No ending was more notable than the series finale of Lost which sparked major water-cooler buzz. Less noted, but still historic is the end of NBC perennial Law & Order. After 20 years the crime drama is hanging up its badge, tied with Gunsmoke as the longest-running drama series in network history.
Where Lost follows a complicated and detailed story arc, Law & Order requires little or no knowledge of the show’s history to enjoy an episode. We wondered how these two opposing show formats affect how viewers watch?
Using FastTrack Broadcast we looked at both Lost and Law & Order’s ”Makes a Special Effort to Watch” scores and compared those data to the average for all broadcast programs. Lost’s average ”Special Effort to Watch” score is 30 points higher than broadcast average (77% vs. 47%). For the past two seasons Lost’s audience ”Talked About the Show” score almost double the broadcast average (57% vs. 30%) and ”Keeps Attention” was 19 percentage points better than average (73% vs. 54%).
On the other hand, Law & Order’s ”Special Effort to Watch” score came in 9 points lower than broadcast average (38% vs. 47%). Though lacking fanboys Law & Order succeeded via an ”Intelligent” score 20 points above average (56% vs. 36%) and 17 point-above-average in ”Intriguing” rating (56% vs. 39%).

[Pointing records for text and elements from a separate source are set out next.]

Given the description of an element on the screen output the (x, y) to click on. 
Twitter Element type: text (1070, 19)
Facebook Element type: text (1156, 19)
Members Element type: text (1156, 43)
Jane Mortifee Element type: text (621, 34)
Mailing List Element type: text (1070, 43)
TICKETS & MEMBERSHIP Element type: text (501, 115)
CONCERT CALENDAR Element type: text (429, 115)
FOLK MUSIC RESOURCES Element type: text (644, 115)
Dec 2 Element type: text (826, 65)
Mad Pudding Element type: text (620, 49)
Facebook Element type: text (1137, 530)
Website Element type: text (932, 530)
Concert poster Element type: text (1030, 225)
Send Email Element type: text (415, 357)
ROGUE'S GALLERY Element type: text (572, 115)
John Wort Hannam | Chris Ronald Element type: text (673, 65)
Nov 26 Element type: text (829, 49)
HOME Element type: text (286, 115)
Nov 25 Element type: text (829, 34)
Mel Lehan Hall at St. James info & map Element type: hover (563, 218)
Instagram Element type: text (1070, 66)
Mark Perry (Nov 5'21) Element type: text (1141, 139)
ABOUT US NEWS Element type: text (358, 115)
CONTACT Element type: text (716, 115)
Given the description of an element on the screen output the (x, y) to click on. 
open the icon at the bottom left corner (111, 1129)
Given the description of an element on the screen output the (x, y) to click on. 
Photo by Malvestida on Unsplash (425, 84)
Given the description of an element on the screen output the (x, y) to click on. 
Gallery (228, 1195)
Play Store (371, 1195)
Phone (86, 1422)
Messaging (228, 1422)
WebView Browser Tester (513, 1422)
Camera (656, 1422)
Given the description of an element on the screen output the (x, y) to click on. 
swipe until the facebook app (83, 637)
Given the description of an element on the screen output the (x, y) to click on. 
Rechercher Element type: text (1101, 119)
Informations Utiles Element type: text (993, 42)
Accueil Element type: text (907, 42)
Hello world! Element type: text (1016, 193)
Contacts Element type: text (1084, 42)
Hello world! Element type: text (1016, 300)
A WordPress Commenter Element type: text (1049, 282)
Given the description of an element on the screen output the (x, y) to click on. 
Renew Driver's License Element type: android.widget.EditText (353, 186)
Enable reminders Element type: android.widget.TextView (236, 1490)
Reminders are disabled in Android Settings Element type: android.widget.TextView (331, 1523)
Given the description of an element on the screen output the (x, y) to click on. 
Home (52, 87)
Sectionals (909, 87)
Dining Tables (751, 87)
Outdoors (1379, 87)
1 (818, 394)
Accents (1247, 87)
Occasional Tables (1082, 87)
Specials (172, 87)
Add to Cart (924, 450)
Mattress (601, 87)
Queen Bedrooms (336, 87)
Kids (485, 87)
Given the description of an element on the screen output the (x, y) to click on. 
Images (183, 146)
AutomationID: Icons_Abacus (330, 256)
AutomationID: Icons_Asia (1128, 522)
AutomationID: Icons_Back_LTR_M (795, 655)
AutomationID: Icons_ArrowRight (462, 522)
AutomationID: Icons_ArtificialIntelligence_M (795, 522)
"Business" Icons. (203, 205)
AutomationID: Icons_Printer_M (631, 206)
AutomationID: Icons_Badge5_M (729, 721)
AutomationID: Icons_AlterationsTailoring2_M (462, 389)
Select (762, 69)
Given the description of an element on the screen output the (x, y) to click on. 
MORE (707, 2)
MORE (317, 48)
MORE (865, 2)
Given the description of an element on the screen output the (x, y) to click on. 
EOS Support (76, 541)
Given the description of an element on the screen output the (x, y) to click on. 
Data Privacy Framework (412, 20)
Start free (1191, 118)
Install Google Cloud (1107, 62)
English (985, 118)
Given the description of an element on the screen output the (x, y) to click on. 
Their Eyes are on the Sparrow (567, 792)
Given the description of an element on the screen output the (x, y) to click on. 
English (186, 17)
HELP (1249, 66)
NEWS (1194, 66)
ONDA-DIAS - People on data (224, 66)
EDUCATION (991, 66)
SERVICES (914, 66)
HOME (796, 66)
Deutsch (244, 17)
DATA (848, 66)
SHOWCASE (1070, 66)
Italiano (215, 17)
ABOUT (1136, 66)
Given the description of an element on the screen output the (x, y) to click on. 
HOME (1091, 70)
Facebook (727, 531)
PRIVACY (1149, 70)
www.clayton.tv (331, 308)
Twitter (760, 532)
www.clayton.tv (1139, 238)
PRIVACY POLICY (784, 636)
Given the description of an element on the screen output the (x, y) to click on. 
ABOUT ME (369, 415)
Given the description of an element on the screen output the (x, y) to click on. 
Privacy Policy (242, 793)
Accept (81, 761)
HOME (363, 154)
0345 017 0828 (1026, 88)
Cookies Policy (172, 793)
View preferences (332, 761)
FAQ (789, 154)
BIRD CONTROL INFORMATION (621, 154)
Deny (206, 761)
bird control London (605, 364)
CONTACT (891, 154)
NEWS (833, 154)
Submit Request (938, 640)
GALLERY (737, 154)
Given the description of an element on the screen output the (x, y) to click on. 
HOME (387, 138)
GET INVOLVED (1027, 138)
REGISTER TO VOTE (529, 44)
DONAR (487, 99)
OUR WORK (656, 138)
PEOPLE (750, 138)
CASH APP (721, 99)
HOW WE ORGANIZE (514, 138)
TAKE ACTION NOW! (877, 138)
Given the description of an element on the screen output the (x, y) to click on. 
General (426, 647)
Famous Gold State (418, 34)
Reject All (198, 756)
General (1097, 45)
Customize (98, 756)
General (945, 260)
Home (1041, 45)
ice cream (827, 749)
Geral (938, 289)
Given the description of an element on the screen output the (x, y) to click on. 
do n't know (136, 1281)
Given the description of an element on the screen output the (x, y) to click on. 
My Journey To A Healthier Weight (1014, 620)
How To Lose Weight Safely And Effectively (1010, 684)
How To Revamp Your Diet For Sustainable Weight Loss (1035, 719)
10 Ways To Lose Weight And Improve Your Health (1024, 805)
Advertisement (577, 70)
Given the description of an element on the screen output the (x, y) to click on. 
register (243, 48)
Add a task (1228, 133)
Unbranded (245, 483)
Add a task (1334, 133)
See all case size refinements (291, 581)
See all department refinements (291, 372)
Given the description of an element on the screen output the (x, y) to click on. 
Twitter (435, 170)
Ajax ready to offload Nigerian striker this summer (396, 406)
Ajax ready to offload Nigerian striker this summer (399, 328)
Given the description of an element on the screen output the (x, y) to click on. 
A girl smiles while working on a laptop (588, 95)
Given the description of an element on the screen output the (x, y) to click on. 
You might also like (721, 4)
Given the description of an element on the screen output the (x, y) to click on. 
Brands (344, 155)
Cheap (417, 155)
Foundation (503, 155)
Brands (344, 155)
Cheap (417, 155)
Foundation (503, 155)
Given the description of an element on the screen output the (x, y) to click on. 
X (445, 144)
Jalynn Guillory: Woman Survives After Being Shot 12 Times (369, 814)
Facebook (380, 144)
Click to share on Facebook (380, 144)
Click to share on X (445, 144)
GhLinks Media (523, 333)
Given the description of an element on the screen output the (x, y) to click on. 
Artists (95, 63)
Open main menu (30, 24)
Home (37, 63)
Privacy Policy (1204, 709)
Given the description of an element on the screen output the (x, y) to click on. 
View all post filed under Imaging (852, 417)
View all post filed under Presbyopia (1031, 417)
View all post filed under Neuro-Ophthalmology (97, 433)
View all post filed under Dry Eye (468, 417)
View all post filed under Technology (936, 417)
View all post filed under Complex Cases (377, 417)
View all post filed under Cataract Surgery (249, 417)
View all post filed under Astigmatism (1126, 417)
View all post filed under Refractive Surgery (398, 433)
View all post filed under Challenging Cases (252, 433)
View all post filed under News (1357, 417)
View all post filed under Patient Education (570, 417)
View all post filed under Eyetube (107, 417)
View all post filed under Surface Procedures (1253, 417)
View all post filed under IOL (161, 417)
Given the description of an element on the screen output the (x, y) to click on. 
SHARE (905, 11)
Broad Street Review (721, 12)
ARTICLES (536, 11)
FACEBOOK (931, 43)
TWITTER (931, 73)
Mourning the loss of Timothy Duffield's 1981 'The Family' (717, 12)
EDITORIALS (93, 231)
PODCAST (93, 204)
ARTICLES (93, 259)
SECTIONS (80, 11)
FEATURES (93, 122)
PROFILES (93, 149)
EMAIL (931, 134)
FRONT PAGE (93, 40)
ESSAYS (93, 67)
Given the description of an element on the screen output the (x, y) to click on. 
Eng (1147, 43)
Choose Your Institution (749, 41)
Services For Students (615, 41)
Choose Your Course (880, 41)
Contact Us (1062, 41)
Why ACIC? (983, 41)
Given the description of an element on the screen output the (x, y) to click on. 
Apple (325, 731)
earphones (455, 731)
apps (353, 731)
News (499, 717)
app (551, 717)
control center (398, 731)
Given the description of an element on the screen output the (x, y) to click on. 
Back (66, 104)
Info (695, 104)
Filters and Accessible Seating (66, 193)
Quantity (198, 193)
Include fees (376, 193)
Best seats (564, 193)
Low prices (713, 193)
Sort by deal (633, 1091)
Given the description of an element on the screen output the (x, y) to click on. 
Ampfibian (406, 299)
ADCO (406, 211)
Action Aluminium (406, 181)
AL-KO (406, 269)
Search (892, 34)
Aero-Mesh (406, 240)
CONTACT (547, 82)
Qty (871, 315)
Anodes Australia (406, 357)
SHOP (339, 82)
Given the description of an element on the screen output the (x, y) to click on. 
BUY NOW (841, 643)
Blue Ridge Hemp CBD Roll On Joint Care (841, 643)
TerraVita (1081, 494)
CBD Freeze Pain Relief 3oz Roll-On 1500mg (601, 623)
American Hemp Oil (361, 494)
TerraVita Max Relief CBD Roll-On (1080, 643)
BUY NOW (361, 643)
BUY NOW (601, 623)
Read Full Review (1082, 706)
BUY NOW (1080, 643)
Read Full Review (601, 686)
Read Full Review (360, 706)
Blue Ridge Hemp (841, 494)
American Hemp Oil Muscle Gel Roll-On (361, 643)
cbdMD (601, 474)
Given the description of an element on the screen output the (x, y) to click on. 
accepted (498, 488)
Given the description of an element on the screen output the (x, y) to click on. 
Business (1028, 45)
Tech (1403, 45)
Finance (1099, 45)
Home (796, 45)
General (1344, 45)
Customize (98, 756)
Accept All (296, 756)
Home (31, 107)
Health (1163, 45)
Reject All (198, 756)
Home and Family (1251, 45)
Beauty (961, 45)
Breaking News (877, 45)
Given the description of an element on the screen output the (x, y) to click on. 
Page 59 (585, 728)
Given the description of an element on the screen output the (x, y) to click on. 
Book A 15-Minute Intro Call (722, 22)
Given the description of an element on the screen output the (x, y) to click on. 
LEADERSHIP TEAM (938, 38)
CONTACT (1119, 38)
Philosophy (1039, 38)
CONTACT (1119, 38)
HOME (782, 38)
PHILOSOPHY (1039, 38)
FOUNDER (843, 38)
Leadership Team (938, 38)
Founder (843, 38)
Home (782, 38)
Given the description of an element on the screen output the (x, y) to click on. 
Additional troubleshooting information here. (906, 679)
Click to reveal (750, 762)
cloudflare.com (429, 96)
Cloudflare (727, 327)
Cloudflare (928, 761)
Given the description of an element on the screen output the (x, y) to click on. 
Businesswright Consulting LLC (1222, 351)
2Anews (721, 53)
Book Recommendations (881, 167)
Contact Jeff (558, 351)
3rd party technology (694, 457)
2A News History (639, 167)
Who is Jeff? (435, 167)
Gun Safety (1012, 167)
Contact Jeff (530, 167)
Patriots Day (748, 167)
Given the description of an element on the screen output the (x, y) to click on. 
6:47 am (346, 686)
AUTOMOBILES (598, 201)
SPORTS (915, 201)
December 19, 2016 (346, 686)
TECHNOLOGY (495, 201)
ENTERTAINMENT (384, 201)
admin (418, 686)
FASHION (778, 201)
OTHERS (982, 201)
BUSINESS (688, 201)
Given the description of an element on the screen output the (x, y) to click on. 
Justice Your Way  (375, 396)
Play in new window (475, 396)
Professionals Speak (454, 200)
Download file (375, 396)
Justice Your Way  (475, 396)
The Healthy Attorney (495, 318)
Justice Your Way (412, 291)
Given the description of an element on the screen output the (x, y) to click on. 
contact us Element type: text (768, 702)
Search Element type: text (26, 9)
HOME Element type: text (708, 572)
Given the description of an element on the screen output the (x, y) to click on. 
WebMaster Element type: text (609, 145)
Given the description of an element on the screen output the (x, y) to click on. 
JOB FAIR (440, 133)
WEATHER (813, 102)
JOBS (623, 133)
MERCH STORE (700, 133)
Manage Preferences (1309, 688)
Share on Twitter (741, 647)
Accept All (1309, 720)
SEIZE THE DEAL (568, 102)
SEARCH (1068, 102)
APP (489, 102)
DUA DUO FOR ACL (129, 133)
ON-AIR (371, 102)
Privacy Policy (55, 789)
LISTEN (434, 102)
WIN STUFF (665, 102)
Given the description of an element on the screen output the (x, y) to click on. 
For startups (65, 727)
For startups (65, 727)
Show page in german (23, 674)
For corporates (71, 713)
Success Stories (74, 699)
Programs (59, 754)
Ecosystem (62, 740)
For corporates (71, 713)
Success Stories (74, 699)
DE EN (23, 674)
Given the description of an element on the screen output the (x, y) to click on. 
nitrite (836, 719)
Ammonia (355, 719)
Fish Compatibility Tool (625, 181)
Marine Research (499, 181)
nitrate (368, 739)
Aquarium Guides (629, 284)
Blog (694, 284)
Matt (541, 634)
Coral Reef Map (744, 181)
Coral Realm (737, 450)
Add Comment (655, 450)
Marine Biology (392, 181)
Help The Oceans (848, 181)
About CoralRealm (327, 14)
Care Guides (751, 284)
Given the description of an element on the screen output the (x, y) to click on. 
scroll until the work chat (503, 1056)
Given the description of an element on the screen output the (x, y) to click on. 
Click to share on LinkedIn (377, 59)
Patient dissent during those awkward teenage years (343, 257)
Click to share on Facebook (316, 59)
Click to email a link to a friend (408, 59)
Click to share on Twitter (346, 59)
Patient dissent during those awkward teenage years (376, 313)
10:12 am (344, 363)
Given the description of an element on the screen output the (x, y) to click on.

Both Lost and Law & Order were extremely successful programs but with very different viewing patterns. Lost’s format created a loyal group of viewers but established a steep learning curve for any new coming watchers where Law & Order was not ”must-see” TV, but its consistent appeal allowed viewers to jump into a season at any point. FastTrack Television can be used to understand how show formats and content drive program viewing and interaction.